### [SEZIONE DI TESTO]
· · · ·

La condizione di partenza dei preadolescenti raccontati è sempre più di gran svantaggio: per esempio non solo permane, ma aumenta la sua presenza il topos dell’orfano: ce ne sono quasi più oggi, nei libri, che in Dickens. Quello che era uno specchio oggettivo della società è oggi un dato metaforico, oltre a rimanere un espediente narrativo per liberare i ragazzi, e farli crescere in santa pace.
E anzi, oggi l’orfanezza è doppia: una presenza tipica nei libri per ragazzi è diventata quella del trasloco, che porta ad uno sradicamento e ad una solitudine obbligati, e apre le possibilità ad una nuova nascita.

 

C’è poi da dire che l’orfanezza non riguarda solo l’assenza dei genitori, ma anche della società e della comunità stretta, che fa al massimo da carta da parati: e quando la società c’è, è quella totale e asfissiante delle distopie, fenomeno esclusivo degli anni Dieci. Lì il controllo è assoluto anche sulla pubertà, con l’ossessione per il rito iniziatico inteso come cerimonia sociale, che è viceversa scomparso nella realtà e in qualsiasi altra narrazione.
Dal precursore The Giver (tetralogia di Lois Lowry,) alle punte emerse dell’iceberg Hunger games e Divergent, tutto il genere regola l’ingresso del preadolescente nella comunità con momenti pubblici in cui sono gli adulti ad attribuire agli iniziandi un ruolo, senza che loro debbano fare, pensare, scegliere niente. Ma in questa fantascienza tutto è algido, mentale, non c’è corpo. Fatto salvo certo fantastico, che trova vie metaforiche decisamente interessanti per raccontare la trasformazione fisica, il corpo è un tabù.

Il tabù del corpo

Un esempio recente del nostro terrore: Hotel Grande A (Sjoerd Kuyper, 2017) è un fresco romanzo olandese giustamente molto premiato, una straripante commedia degli equivoci in cui quattro ragazzini devono gestire da soli un grande albergo isolato. Ha creato non solo divisioni, ma anche esplicite richieste di censura in tante scuole medie da parte di genitori preoccupati, se non turbati, per una scena in cui il protagonista accetta di travestirsi da ragazza per partecipare ad un concorso di bellezza, si nasconde il pisello con lo scotch, si mette tette finte.

· · · ·

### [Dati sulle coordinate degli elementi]
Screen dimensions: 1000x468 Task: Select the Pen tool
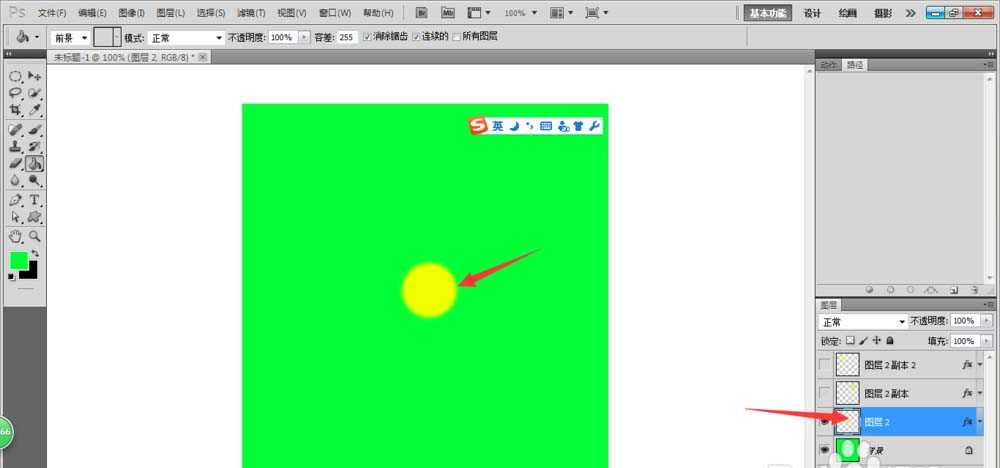[x=15, y=200]
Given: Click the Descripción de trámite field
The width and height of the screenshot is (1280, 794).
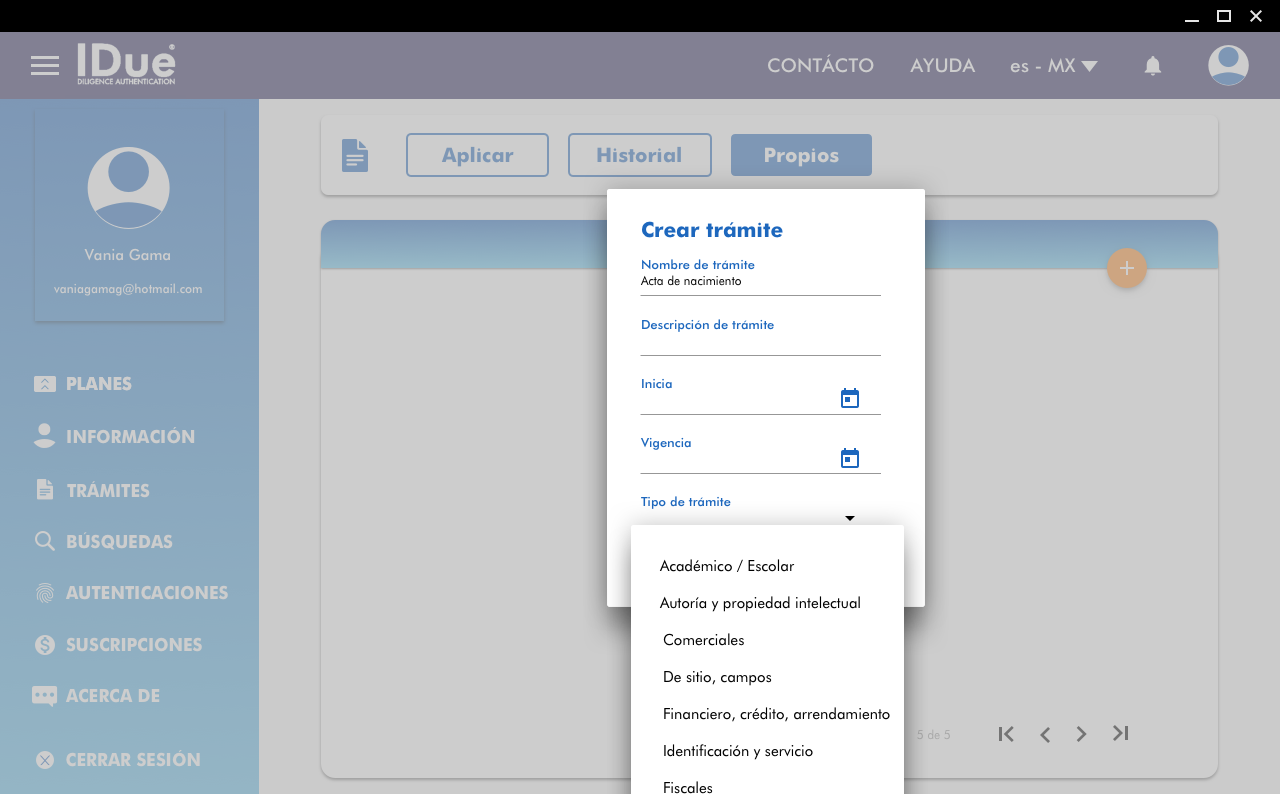Looking at the screenshot, I should click(x=760, y=343).
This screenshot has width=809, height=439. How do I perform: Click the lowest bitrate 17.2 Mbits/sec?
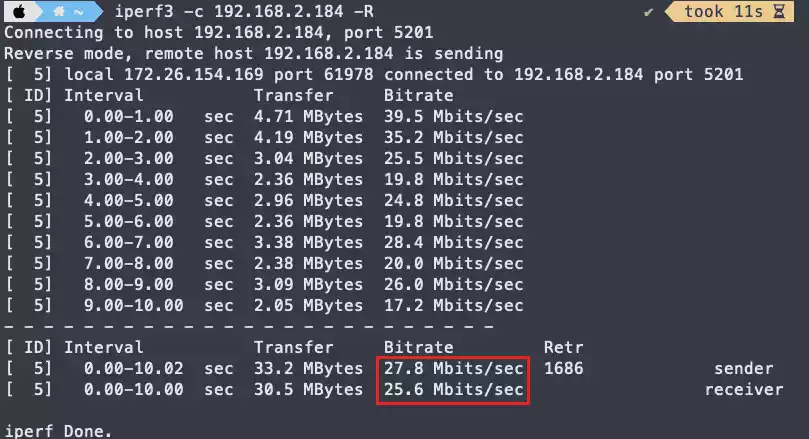pos(453,305)
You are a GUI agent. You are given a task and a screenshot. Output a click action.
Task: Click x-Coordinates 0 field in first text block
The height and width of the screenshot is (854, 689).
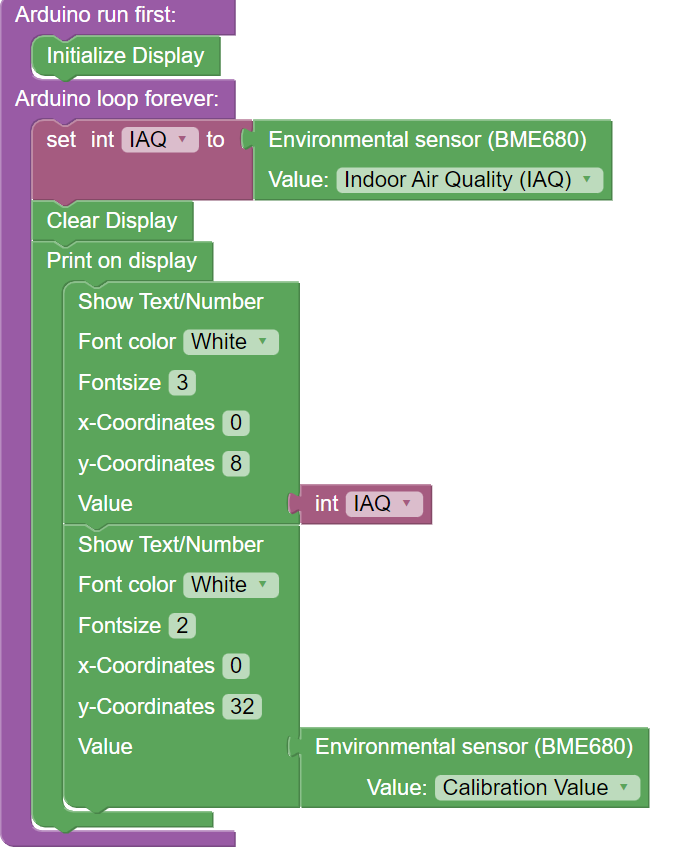(x=236, y=423)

· · · ·

### [ESERCIZIO ASSEGNATO]
Estrai dal testo sulla narrativa per ragazzi il passo che va da "E anzi, oggi" a "qualsiasi altra narrazione.", copiandolo senza alcuna modifica. I dati non hanno alcun legame con il testo sulla narrativa per ragazzi.

### [RISULTATO DELL'ESERCIZIO]
E anzi, oggi l’orfanezza è doppia: una presenza tipica nei libri per ragazzi è diventata quella del trasloco, che porta ad uno sradicamento e ad una solitudine obbligati, e apre le possibilità ad una nuova nascita.

 

C’è poi da dire che l’orfanezza non riguarda solo l’assenza dei genitori, ma anche della società e della comunità stretta, che fa al massimo da carta da parati: e quando la società c’è, è quella totale e asfissiante delle distopie, fenomeno esclusivo degli anni Dieci. Lì il controllo è assoluto anche sulla pubertà, con l’ossessione per il rito iniziatico inteso come cerimonia sociale, che è viceversa scomparso nella realtà e in qualsiasi altra narrazione.